Semuanya terkerucutkan dalam sebuah istilah yang dinamakan keadilan.
Keadilan menjadi penting karena di Indonesia masyarakatnya cenderung majemuk,
sementara itu ada banyak kata “ingin” yang dilontarkan oleh setiap jenis
orang/kelompok dalam kemajemukan tersebut. Secara garis besar, ada empat
macam keadilan politis yang ditayangkan oleh F. Budi Hardiman, yaitu keadilan
komunitarian, liberal, multikultural, dan dilengkapi dengan keadilan
transformasional. Pertanyaan besarnya adalah bagaimana keadilan dapat
diwujudkan dalam masyarakat majemuk seperti di Indonesia?
Pertama, model keadilan komunitarian di
dalamnya terdapat perjuangan untuk mengangkat politik pengakuan yang
menginginkan konsep pra politis suatu kelompok menjadi keadilan politis.

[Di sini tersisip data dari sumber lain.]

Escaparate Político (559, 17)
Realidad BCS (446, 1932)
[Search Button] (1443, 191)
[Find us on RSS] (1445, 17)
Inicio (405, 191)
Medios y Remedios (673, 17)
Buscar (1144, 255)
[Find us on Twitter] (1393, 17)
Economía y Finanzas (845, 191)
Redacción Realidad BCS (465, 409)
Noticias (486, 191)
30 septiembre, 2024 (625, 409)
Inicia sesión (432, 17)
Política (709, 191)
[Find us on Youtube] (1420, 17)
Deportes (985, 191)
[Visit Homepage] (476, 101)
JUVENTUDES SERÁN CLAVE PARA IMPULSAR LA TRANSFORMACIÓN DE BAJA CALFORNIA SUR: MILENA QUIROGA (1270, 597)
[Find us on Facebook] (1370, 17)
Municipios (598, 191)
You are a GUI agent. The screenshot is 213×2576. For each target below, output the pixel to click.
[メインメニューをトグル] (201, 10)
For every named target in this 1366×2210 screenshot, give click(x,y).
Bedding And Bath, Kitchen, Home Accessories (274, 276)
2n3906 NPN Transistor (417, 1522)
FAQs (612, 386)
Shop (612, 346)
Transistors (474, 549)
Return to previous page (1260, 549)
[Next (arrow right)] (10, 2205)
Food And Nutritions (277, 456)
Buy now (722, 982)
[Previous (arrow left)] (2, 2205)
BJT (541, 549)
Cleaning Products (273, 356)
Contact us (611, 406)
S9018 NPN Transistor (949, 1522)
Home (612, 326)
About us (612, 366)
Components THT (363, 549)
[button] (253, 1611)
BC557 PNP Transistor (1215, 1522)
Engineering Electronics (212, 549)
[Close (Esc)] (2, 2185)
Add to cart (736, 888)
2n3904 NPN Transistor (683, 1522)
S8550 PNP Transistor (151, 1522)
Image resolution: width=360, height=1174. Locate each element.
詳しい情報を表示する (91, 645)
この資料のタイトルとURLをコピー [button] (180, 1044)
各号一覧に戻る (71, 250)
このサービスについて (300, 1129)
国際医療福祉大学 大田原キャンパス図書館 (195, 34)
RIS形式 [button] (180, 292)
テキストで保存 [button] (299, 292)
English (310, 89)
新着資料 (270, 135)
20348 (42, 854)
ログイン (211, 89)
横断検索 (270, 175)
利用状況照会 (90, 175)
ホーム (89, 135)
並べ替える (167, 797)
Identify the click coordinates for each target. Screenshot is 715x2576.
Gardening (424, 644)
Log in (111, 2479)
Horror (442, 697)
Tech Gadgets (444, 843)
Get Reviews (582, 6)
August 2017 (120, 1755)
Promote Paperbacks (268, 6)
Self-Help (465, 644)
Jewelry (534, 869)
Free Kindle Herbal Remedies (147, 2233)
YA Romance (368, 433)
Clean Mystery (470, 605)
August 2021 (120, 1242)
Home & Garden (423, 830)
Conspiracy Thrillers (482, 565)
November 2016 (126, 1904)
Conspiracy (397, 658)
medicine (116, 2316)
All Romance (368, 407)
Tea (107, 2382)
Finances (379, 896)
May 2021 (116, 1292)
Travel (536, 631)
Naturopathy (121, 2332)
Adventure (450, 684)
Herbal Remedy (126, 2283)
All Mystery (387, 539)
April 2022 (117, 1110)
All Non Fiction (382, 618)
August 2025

Dalam hal ini, nilai keutamaannya adalah komunitas religo-kultural yang diangkat
secara politis, bukan kesepakatan politis yang diinginkan. Sehingga dapat
menimbulkan supremasi hukum agama mayoritas atas hukum negara, seperti kalau di
Indonesia munculnya aliran Islam Ahmadiyah, misalnya. Keadilan kedua,
yaitu keadilan liberal yang menekankan adanya netralitas posisi negara di
hadapan orientasi nilai partikular etnis dan religius. Pada model ini
negara harus cermat dan mementingkan politik redistribusi/redistribusi sosial
daripada politik pengakuan.
Keadilan
multikultural merupakan jenis keadilan ketiga. Pada keadilan
multikultural, negara tetap bersifat liberal, hak-hak kosmopolitan individu
dijamin, namun negara juga menjamin hak-hak kultural kelompok. Keadilan
multikultural berarti memberikan hak-hak kolektif yang sama kepada semua
kelompok kultural untuk memelihara dan mengungkapkan tradisi dan identitas
kolektif mereka. Selanjutnya, keempat adalah keadilan
transformasional usulan Hardiman yang dirasa lebih cocok untuk masyarakat
majemuk dunia ketiga yang sedang terglobalisasi seperti masyarakat Indonesia.
Pandangan ini
mengacu pada dua teori, yaitu teori diskursus Jurgen Habermas dan
dekonstruktivisme Jacques Derrida. Titik tolaknya adalah bahwa dalam
kenyataan demokrasi, pandangan pra politis tentang keadilan dapat dan harus ditransformasikan.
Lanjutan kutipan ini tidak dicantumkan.